> **Exercise details**
Change every "tab" to "page" in the data below, and leave everything else the same.

** BEGIN Dataset **

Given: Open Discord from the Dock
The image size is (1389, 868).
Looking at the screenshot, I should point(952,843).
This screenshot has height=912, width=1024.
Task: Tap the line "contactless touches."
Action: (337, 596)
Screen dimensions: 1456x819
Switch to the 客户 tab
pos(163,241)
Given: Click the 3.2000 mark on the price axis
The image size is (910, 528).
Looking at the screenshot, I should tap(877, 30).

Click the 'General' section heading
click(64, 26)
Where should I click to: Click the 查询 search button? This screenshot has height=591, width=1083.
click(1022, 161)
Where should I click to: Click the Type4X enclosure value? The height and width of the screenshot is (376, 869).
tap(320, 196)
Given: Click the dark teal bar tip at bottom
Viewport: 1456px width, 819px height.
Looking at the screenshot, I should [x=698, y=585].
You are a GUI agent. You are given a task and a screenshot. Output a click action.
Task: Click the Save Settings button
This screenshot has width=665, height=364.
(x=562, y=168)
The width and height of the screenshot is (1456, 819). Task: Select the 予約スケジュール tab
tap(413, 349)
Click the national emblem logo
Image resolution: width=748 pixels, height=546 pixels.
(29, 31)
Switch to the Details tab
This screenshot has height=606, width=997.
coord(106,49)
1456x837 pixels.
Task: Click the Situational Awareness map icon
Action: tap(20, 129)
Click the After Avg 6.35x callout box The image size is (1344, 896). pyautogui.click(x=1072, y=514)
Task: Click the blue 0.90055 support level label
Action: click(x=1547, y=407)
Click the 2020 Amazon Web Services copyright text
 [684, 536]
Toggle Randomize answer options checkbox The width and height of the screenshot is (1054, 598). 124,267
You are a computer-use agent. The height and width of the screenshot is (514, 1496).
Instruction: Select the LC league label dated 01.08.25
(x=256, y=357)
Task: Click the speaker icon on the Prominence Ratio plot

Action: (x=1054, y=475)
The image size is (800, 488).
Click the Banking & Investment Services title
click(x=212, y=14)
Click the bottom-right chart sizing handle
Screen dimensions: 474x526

** END Dataset **

> **Reply**
Given: Open Discord from the Dock
The image size is (1389, 868).
Looking at the screenshot, I should point(952,843).
This screenshot has height=912, width=1024.
Task: Tap the line "contactless touches."
Action: (337, 596)
Screen dimensions: 1456x819
Switch to the 客户 page
pos(163,241)
Given: Click the 3.2000 mark on the price axis
The image size is (910, 528).
Looking at the screenshot, I should tap(877, 30).

Click the 'General' section heading
click(64, 26)
Where should I click to: Click the 查询 search button? This screenshot has height=591, width=1083.
click(1022, 161)
Where should I click to: Click the Type4X enclosure value? The height and width of the screenshot is (376, 869).
tap(320, 196)
Given: Click the dark teal bar tip at bottom
Viewport: 1456px width, 819px height.
Looking at the screenshot, I should [x=698, y=585].
You are a GUI agent. You are given a task and a screenshot. Output a click action.
Task: Click the Save Settings button
This screenshot has width=665, height=364.
(x=562, y=168)
The width and height of the screenshot is (1456, 819). Task: Select the 予約スケジュール page
tap(413, 349)
Click the national emblem logo
Image resolution: width=748 pixels, height=546 pixels.
(29, 31)
Switch to the Details page
This screenshot has height=606, width=997.
coord(106,49)
1456x837 pixels.
Task: Click the Situational Awareness map icon
Action: tap(20, 129)
Click the After Avg 6.35x callout box The image size is (1344, 896). pyautogui.click(x=1072, y=514)
Task: Click the blue 0.90055 support level label
Action: click(x=1547, y=407)
Click the 2020 Amazon Web Services copyright text
 [684, 536]
Toggle Randomize answer options checkbox The width and height of the screenshot is (1054, 598). 124,267
You are a computer-use agent. The height and width of the screenshot is (514, 1496).
Instruction: Select the LC league label dated 01.08.25
(x=256, y=357)
Task: Click the speaker icon on the Prominence Ratio plot

Action: (x=1054, y=475)
The image size is (800, 488).
Click the Banking & Investment Services title
click(x=212, y=14)
Click the bottom-right chart sizing handle
Screen dimensions: 474x526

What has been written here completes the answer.